California Court of Appeals, Second District, Fifth Division
Nov 3, 1989
263 Cal. Rptr. 689 (Cal. Ct. App. 1989)

Opinion

See 268 Cal.Rptr. 79.

Previously published at 215 Cal.App.3d 221

Ben Adelman, Pasadena, for plaintiff and appellant.

Quinn, Kully and Morrow and Laurence J. Hutt, Los Angeles, for defendants and respondents.


SUTTON, Associate Justice.

Under appointment by the Chairperson of the Judicial Council.

This appeal is from the judgment of dismissal entered after sustaining a demurrer without leave to amend to plaintiff's fourth amended complaint in an "unlicensed contractor case." In this opinion "the complaint" will refer to the fourth amended complaint.

The judgment is reversed and remanded. The only record is a clerk's transcript. The complaint alleges three causes of action; the first is for fraud, the second for negligent misrepresentation, and the third for breach of the implied covenant of good faith and fair dealing. Necessarily assuming for purposes of the demurrer and this appeal the facts alleged in the complaint to be true, those facts show plaintiff and appellant, D.R. Gallo Builders, Inc., (Contractor) is a New York corporation and is licensed in New York as a general building contractor.

Defendants and respondents are Travelodge International, Inc., a California corporation, and defendant Knott Hotels Corporation, a Delaware corporation. Santa Monica Travelodge is alleged to be a California corporation and the Monterey California Travelodge is alleged to be operated by the Travelodge Corporation. Because there is an identity of interests, the defendants will be referred to collectively as "Owner."
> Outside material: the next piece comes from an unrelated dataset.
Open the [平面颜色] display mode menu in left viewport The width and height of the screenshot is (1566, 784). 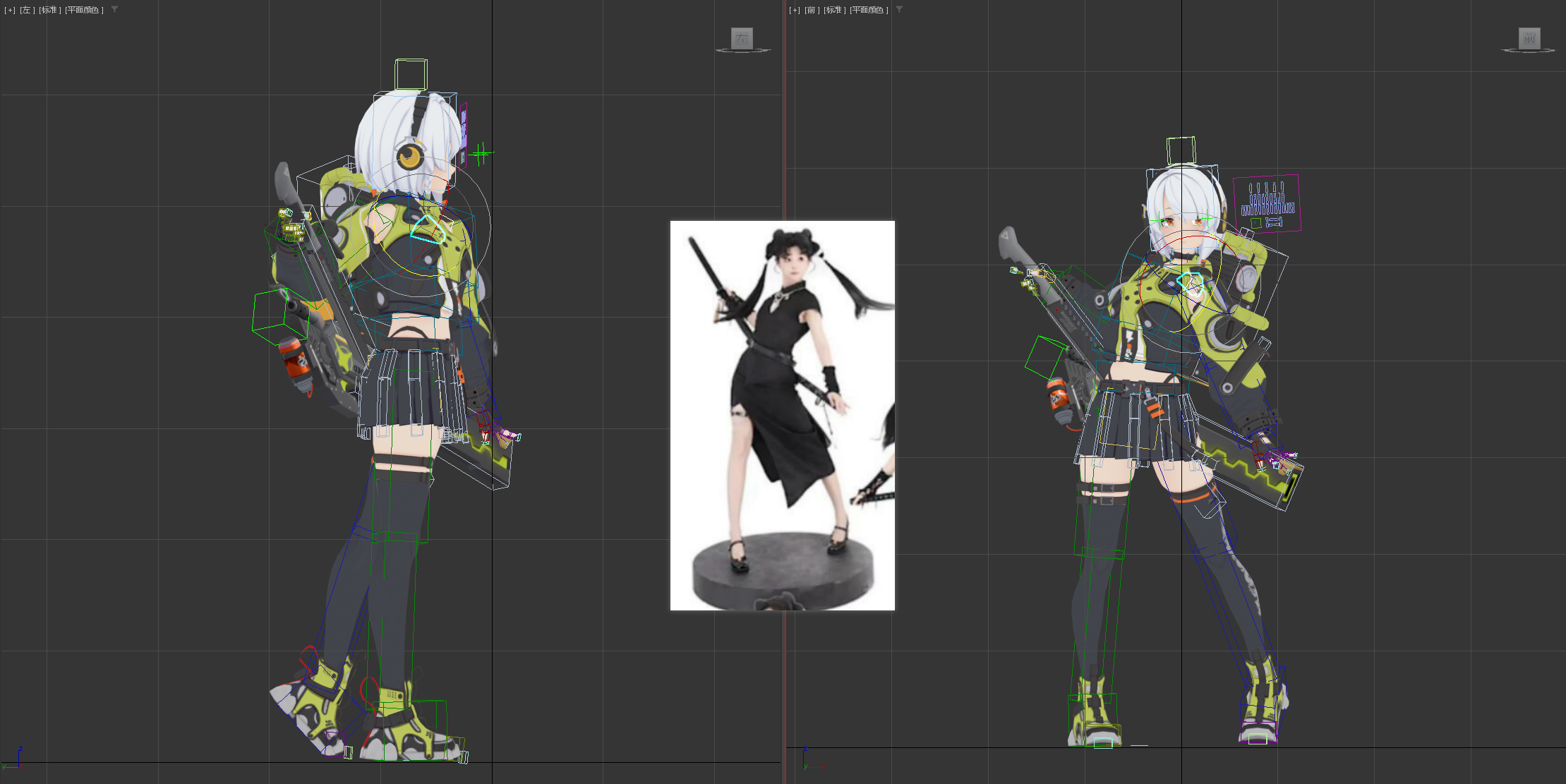(x=83, y=10)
The gamut of likely or prospective causes of action was run by Contractor in the four complaints which preceded the one at bar. Each complaint was successfully demurred to by Owner. Owner was able to eviscerate the usual causes of action for breach of contract and quantum meruit by the persistent assertion Contractor lacked a valid California general contractor's license for work contracted for in the State of New York but to have been performed in the State of California on three motel sites owned and/or operated by Owner.

As a last gasp, before the final fall of the axe, Contractor had been limited to alleging fraud, misrepresentation and breach of the implied covenant of good faith and fair dealing.
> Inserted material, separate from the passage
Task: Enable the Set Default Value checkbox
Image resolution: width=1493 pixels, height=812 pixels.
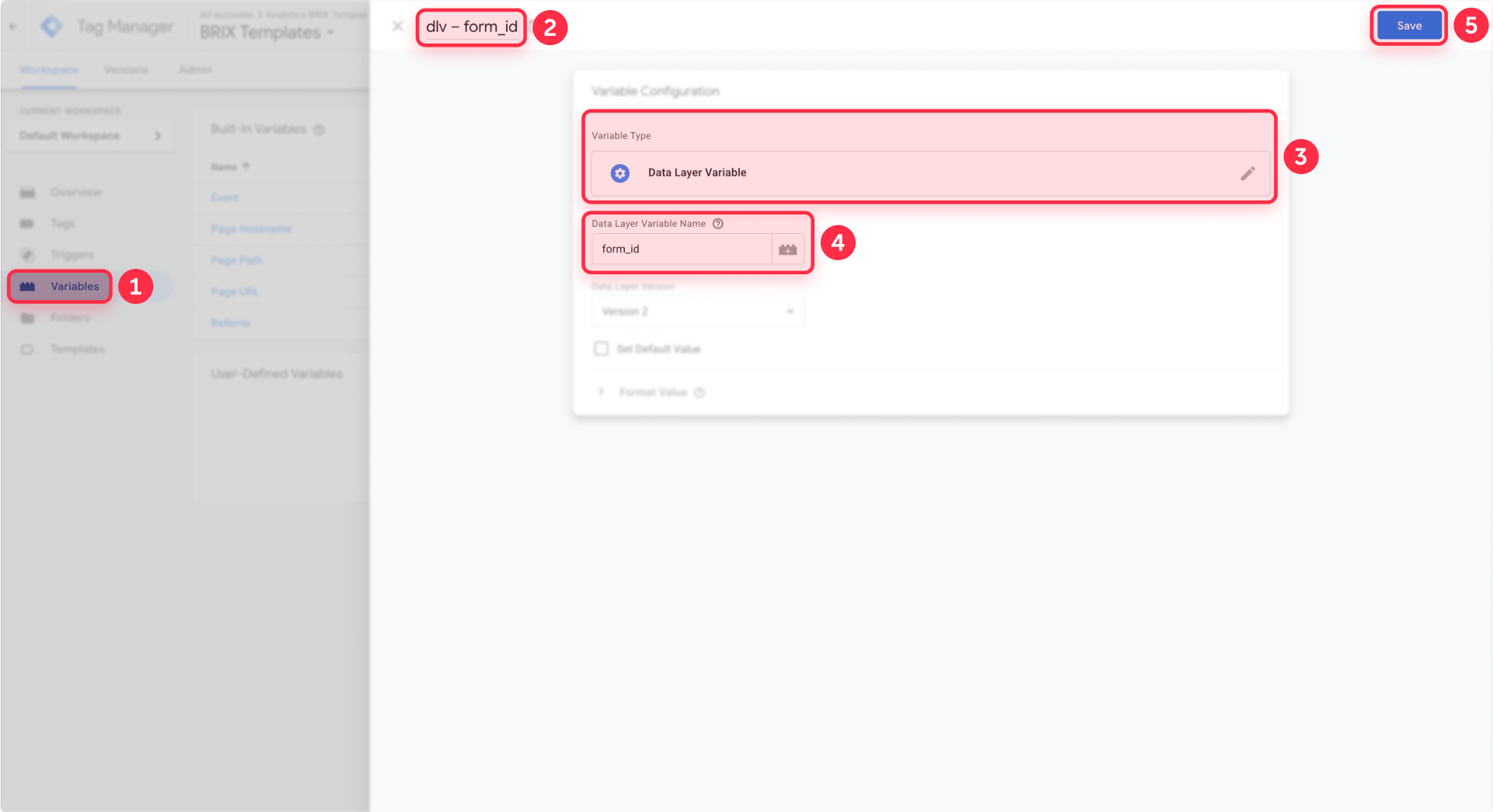Action: pos(600,348)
The clerk's record contains copies of earlier complaints as well as the demurrers and opposition thereto. Contractor's fortunes do not necessarily rise or fall on whether the dismissed fourth amended complaint stated one or more causes of action so that, while the earlier pleadings are instructive, they are not integral to this opinion. There are copies in the clerk's transcript of what purport to be construction remodeling contracts attached as exhibits to the complaint. Because earlier demurrers eliminated the breach of contract claims the appended contracts are of no value in determining whether those contracts were breached or not, but they are nonetheless essential to Contractor's position for the reasons hereafter related.
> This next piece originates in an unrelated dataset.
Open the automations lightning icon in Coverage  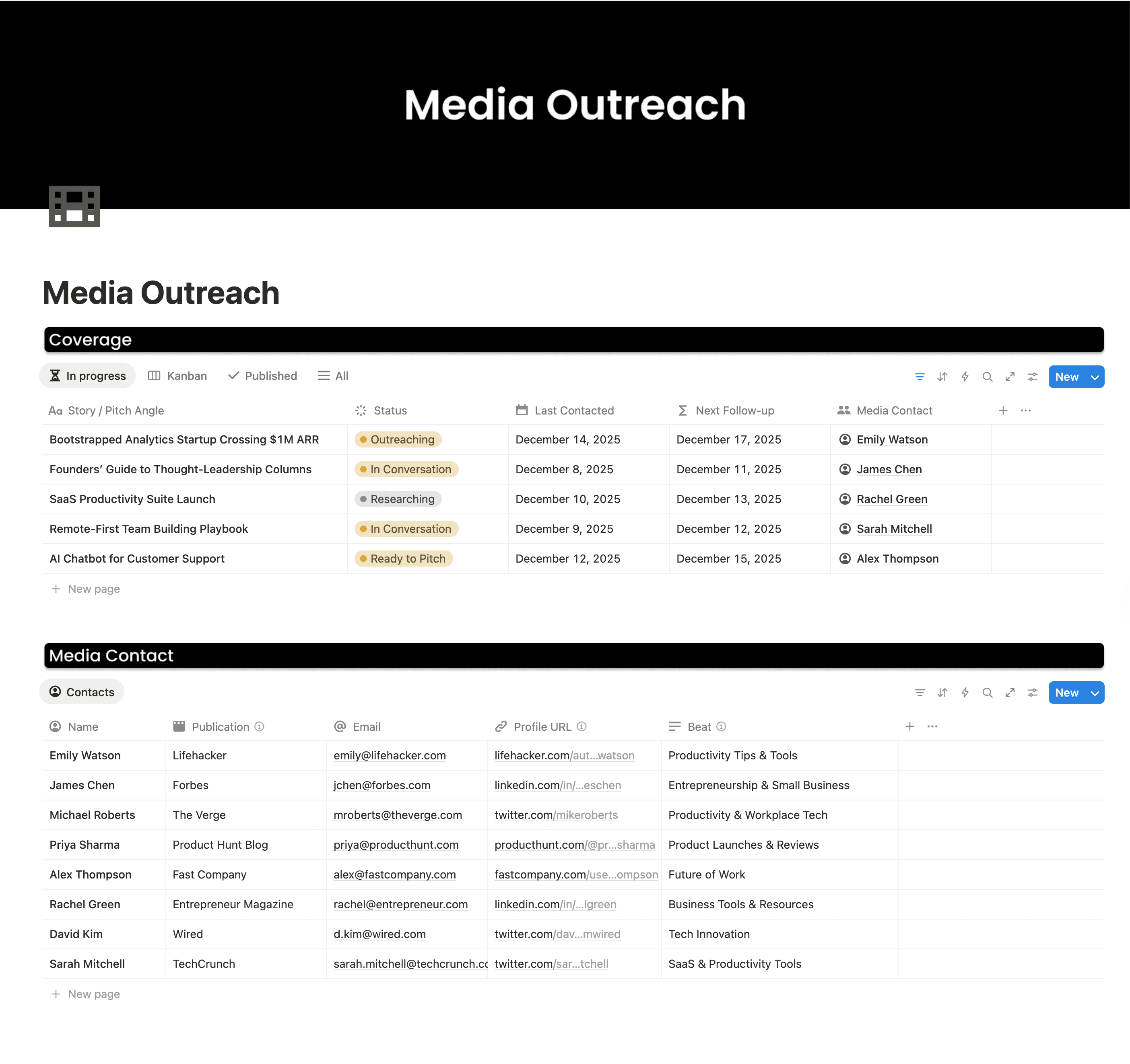pyautogui.click(x=965, y=377)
The complaint further alleges on December 11, 1985, at Contractor's place of business in Fishkill, New York, one Ben Mammina, Owner's director of technical services, contacted Contractor about the California jobs; it was further alleged because Owner had been pleased with previous jobs done for Owner by Contractor, Owner "wanted to employ (Contractor) in the State of New York to perform work for (Owner) in [the State of] California...." Contractor asserts Owner knew Contractor did not have a California general contractor's license. Contractor next alleged various inducements and misrepresentations allegedly made by Owner. In paragraph 30 of the complaint Contractor alleged the entry by both parties into the written contracts attached as exhibit "B" to the complaint "on or about December 11, 1985 at Fishkill, New York." The remainder of the complaint alleges "performance" by Contractor and "refusal to pay" by Owner as well as allegations Owner denied, in bad faith, the existence of the construction contracts, copies of which are attached to the complaint as exhibit "B."

A question of some significance to the court which is not raised as an issue in the briefs or elsewhere in the record is what the status of the parties was in New York when the contracts were executed there. Contractor validly held a New York general contractor's license and entered into written construction contracts with Owner in New York to perform certain work in California. Assuming for argument's sake the executed construction contracts were sufficiently definite and certain and not otherwise infirm in any material aspect, as they appear to be, does New York or California law apply to remedy any breach of such agreements? The contracts have no The case of Conderback, Inc. v. Standard Oil Co. (1966) 239 Cal.App.2d 664, at page 675, 48 Cal.Rptr. 901 et seq., is instructive. It is the converse of this case, however. Conderback was not a general contractor, but had for some time before 1962 designed and constructed all of Standard's "trade booth exhibits" at trade shows, conventions, and fairs. Standard contracted with Conderback in San Francisco to construct a pavilion in Seattle for Standard at the Seattle World's Fair. There was a cost overrun of about $150,000 and when Conderback pressed Standard for payment and eventually sued Standard, Conderback was met with the same defense asserted here--that Conderback did a general contractor's job for Standard in the State of Washington without a California general contractor's license, and was thus barred by Business and Professions Code section 7031 from maintaining "any action in any court" in California to attempt collection on the contract. After a concise and scholarly review of the rationale of the contractor's licensing law, the court concluded a construction contract bargained and entered into in California for work to be done outside California did not subject the performance of the contract outside of California to California's contractor's licensing law requirements.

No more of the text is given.